I've heard a lot about multitasking in regards to the "internet generation." Supposedly, we're able to simultaneously attend to numerous information streams and interact with all of them competently. This is mentioned in the book in box 3.1, "Sliced Attention." I have personal experience with this. I've seen students in class on laptops, looking very much like they're taking notes, when really they're reading email or looking at Facebook.
I used to bring my computer to class, to take notes on. The potential benefits are very alluring. It's easy to think that being able to take notes and organize them using any of the numerous notetaking applications out there would make the whole lecture experience more effective. Not to mention being able to reference the class website, look up confusing topics for further clarification, and record the lecture for later review. However, in practice, it falls apart.

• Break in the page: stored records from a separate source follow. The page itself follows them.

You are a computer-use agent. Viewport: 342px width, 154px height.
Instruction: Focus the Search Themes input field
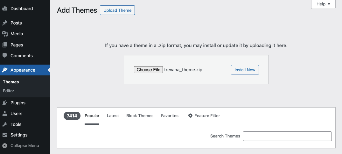287,136
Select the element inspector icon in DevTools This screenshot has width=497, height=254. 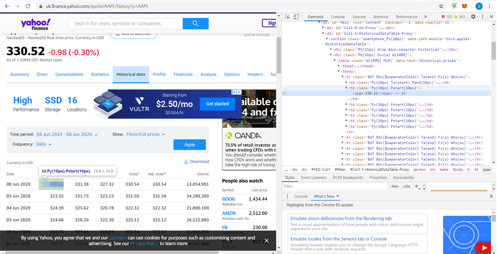click(286, 16)
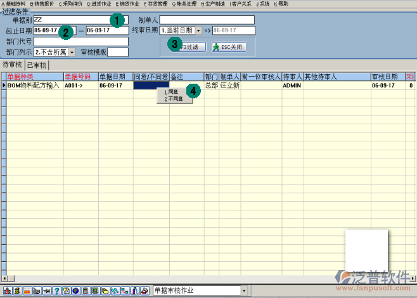417x298 pixels.
Task: Expand the 部门列示 dropdown
Action: pos(72,52)
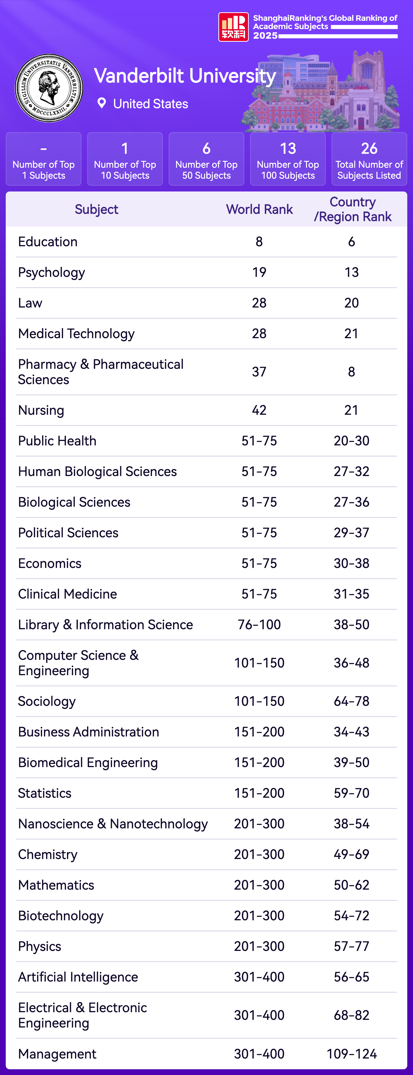The height and width of the screenshot is (1075, 413).
Task: Select the Number of Top 1 Subjects card
Action: [44, 159]
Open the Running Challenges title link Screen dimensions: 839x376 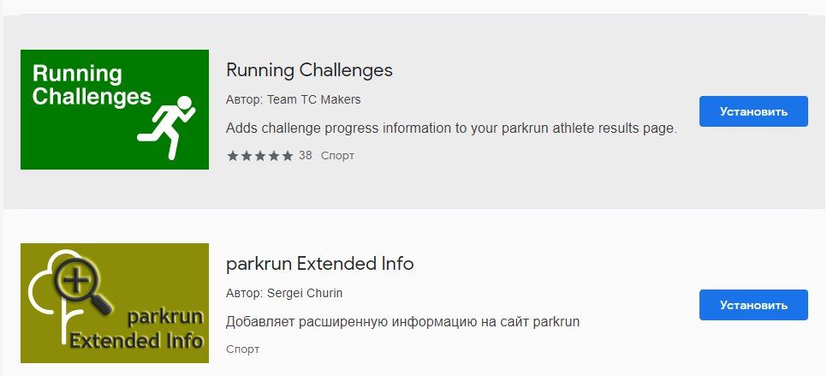309,69
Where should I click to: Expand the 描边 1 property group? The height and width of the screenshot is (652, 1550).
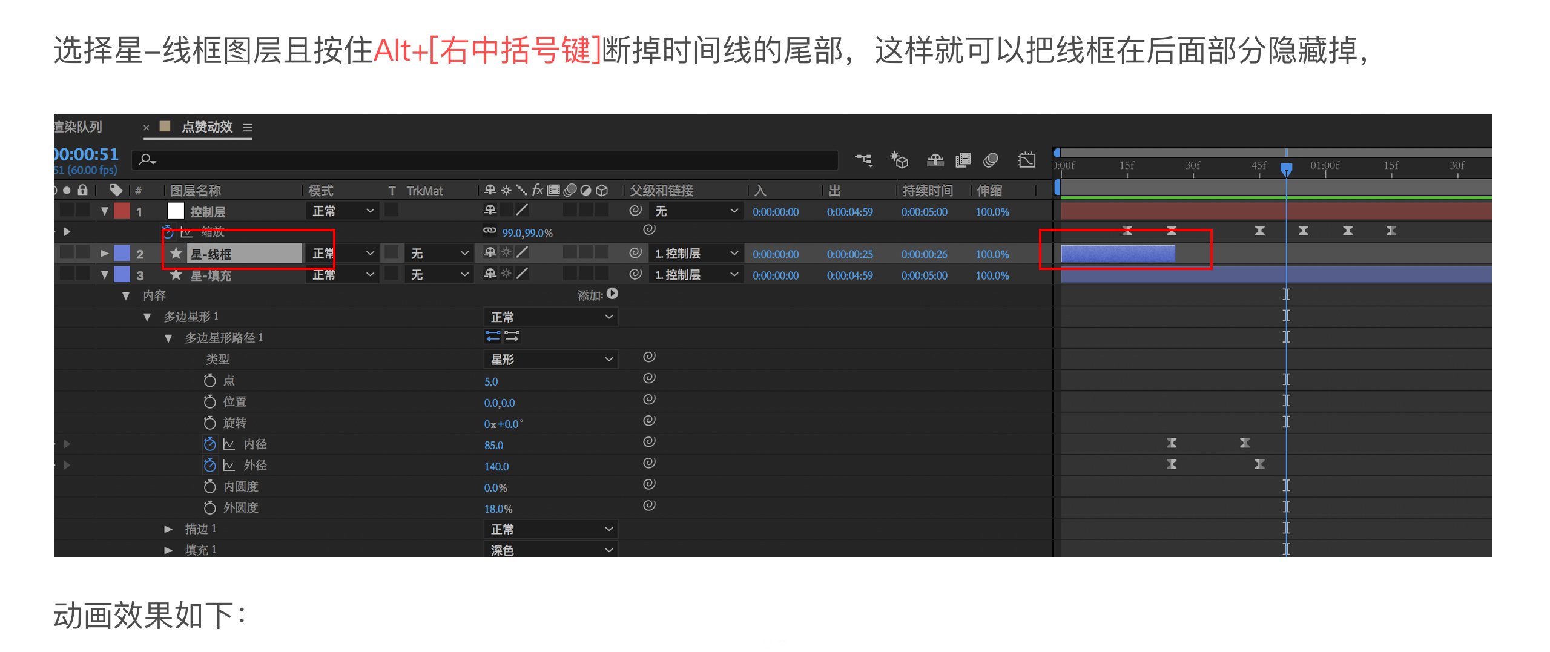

I can't count the number of times I would start the class attentive, find something to look up, and spend the rest of the lecture browsing Wikipedia (invariably finding a path to something entirely unrelated.) It's far too easy for the computer to turn from a tool to a distraction. I've not found a mystical ability to focus on two things at once. If I'm doing something else, my work on a primary task suffers greatly.
That's why I now bring only a notebook and a pen to class. The only computer I use in class is the one in my skull. Using laptop in class is certainly an idea whose time will come, but current implementations aren't sufficient and are actually detrimental, in my opinion. Without the internet and its wealth of distractions, there's nothing that a laptop can do that a notebook can't in this situation.
Solutions would have to incorporate either a different teaching style or a different notetaking method, or both. Obviously, in a more project-based environment, there would be a great use for computers. However, in your average 200 person undergraduate class, there's not a lot of opportunity for project work without overtaxing the TAs' grading muscles.